The Open Philanthropy Project is a joint initiative run by staff from the philanthropic foundation Good Ventures and the charity evaluator GiveWell. Open Phil has recently made it a priority to identify opportunities for researchers to address potential risks from advanced AI, and we consider their early work in this area promising: grants to Stuart Russell, Robin Hanson, and the Future of Life Institute, plus a stated interest in funding work related to “Concrete Problems in AI Safety,” a recent paper co-authored by four Open Phil technical advisers, Christopher Olah (Google Brain), Dario Amodei (OpenAI), Paul Christiano (UC Berkeley), and Jacob Steinhardt (Stanford), along with John Schulman (OpenAI) and Dan Mané (Google Brain).
Open Phil’s grant isn’t a full endorsement, and they note a number of reservations about our work in an extensive writeup detailing the thinking that went into the grant decision. Separately, Open Phil Executive Director Holden Karnofsky has written some personal thoughts about how his views of MIRI and the effective altruism community have evolved in recent years.
Open Phil’s decision was informed in part by their technical advisers’ evaluations of our recent work on logical uncertainty and Vingean reflection, together with reviews by seven anonymous computer science professors and one anonymous graduate student. The reviews, most of which are collected here, are generally negative: reviewers felt that “Inductive coherence” and “Asymptotic convergence in online learning with unbounded delays” were not important results and that these research directions were unlikely to be productive, and Open Phil’s advisers were skeptical or uncertain about the work’s relevance to aligning AI systems with human values.
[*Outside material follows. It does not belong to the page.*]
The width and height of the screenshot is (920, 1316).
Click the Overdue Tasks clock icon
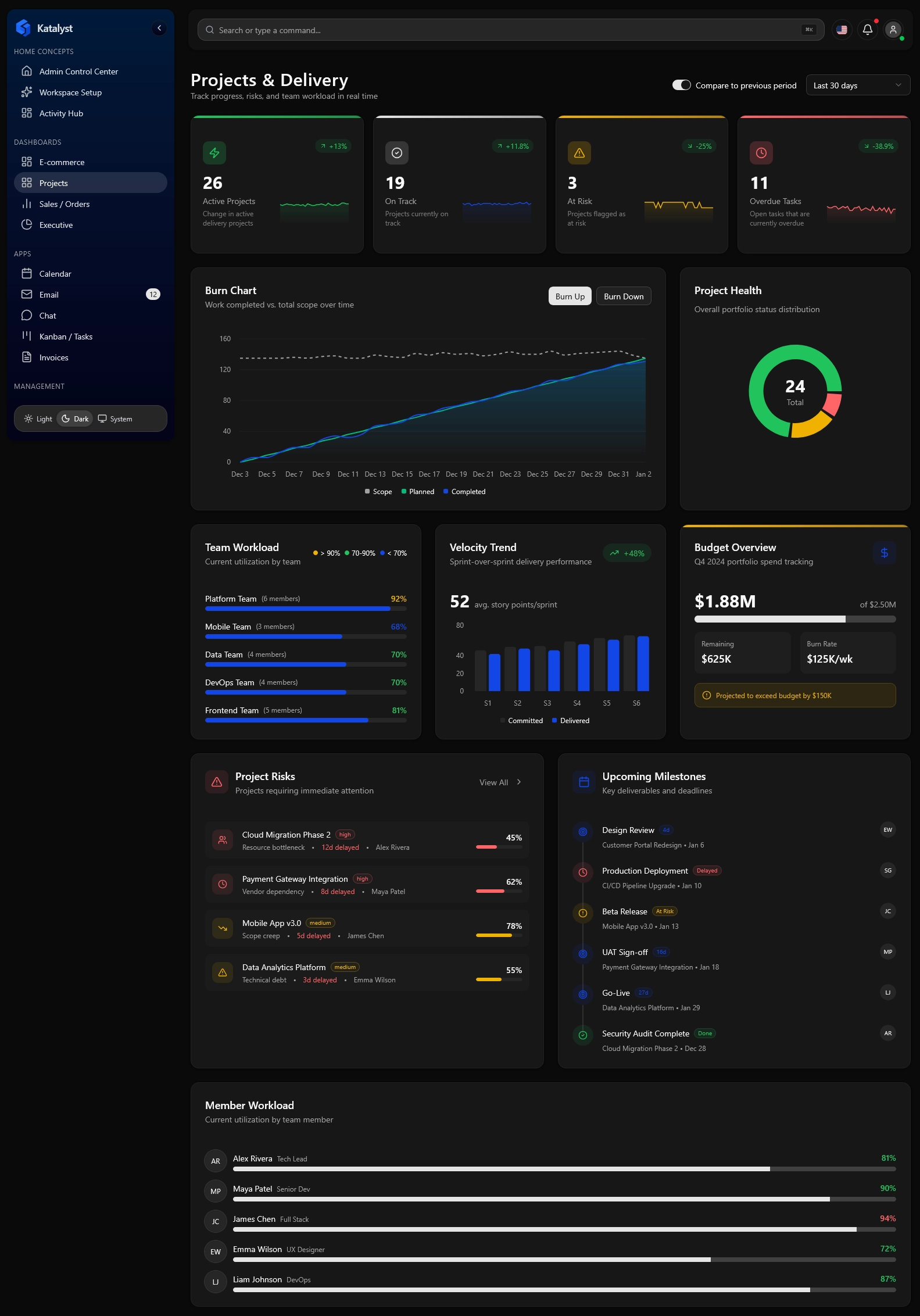761,153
It’s worth mentioning in that context that the results in “Inductive coherence” and “Asymptotic convergence…” led directly to a more significant unpublished result, logical induction, that we’ve recently discussed with Open Phil and members of the effective altruism community. The result is being written up, and we plan to put up a preprint soon. In light of this progress, we are more confident than the reviewers that Garrabrant et al.’s earlier papers represented important steps in the right direction. If this wasn’t apparent to reviewers, then it could suggest that our exposition is weak, or that the importance of our results was inherently difficult to assess from the papers alone.
In general, I think the reviewers’ criticisms are reasonable — either I agree with them, or I think it would take a longer conversation to resolve the disagreement. The level of detail and sophistication of the comments is also quite valuable.
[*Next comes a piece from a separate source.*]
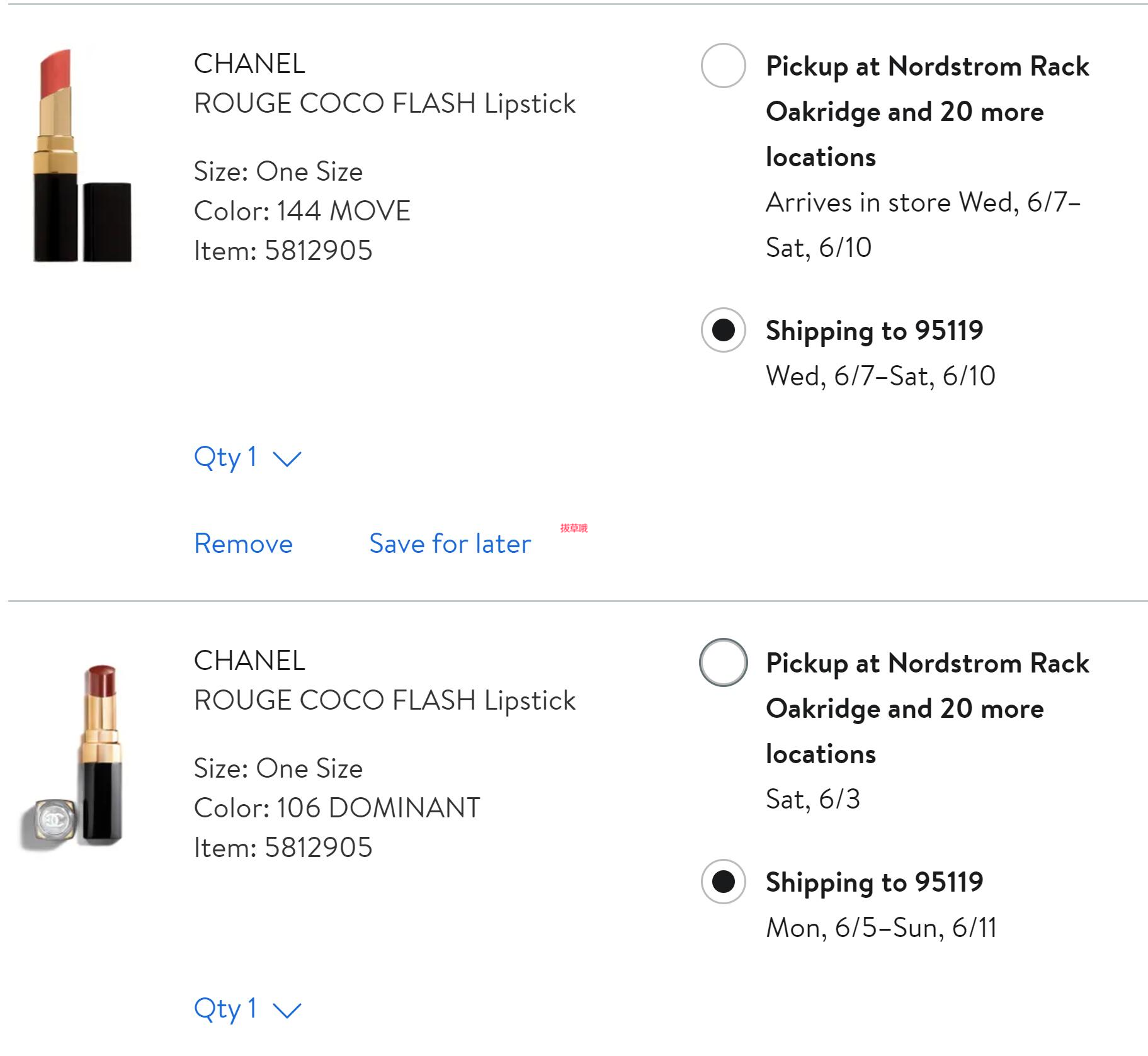Click chevron arrow beside second Qty 1
Image resolution: width=1148 pixels, height=1056 pixels.
(287, 1010)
The content of the reviews was mostly in line with my advance predictions, though my predictions were low-confidence. I’ve written up quick responses to some of the reviewers’ comments, with my predictions and some observations from Eliezer Yudkowsky included in appendices. This is likely to be the beginning of a longer discussion of our research priorities and progress, as we have yet to write up our views on a lot of these issues in any detail.
We’re very grateful for Open Phil’s support, and also for the (significant) time they and their advisers spent assessing our work. This grant follows a number of challenging and deep conversations with researchers at GiveWell and Open Phil about our organizational strategy over the years, which have helped us refine our views and arguments.
Past public exchanges between MIRI and GiveWell / Open Phil staff include:
- May/June/July 2012 – Holden Karnofsky’s critique of MIRI (then SI), Eliezer Yudkowsky’s reply, and Luke Muehlhauser’s reply.
- October 2013 – Holden, Eliezer, Luke, Jacob Steinhardt, and Dario Amodei’s discussion of MIRI’s strategy.
- January 2014 – Holden, Eliezer, and Luke’s discussion of existential risk.
- February 2014 – Holden, Eliezer, and Luke’s discussion of future-oriented philanthropy.